MATERIAL FOR THE TASK:
::::::::
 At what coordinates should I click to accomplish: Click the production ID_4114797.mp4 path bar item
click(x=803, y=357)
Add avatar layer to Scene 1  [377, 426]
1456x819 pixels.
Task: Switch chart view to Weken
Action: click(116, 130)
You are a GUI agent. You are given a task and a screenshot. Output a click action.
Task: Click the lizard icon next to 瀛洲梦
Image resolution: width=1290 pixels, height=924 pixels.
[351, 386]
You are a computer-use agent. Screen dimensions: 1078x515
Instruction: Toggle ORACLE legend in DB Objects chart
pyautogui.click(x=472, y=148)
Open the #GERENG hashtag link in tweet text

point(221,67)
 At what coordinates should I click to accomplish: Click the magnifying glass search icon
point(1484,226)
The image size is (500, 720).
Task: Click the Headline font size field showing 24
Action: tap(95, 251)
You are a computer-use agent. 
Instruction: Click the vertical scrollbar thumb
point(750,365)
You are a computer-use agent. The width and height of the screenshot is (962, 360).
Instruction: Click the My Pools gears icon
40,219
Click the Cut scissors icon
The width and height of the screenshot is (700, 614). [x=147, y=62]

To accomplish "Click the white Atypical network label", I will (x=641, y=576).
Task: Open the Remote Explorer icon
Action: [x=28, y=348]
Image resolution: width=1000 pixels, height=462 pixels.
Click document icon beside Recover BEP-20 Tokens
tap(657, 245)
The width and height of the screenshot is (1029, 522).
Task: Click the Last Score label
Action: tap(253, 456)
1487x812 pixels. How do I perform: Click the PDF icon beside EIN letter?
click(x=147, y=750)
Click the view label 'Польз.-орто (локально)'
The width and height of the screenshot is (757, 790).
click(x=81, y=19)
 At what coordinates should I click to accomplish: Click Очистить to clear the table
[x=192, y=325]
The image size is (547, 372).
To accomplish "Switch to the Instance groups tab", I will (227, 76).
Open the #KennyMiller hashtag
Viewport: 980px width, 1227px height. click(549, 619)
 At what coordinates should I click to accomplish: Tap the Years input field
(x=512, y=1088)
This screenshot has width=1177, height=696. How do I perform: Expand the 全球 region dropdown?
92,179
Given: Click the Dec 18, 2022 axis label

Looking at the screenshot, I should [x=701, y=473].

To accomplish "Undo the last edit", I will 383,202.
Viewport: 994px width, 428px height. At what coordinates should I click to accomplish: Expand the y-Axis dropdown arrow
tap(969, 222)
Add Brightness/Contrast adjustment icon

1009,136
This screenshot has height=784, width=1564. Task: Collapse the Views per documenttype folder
::::::::
ASSIGNMENT:
The lines of the records that contain the string "agent" should be located and copied.

WRITTEN SOLUTION:
You are a GUI agent. You are given a task and a screenshot. Output a click action.
You are a computer-use agent. Screen dimensions: 1078x515
You are a computer-use agent. 
You are a computer-use agent. The width and height of the screenshot is (962, 360).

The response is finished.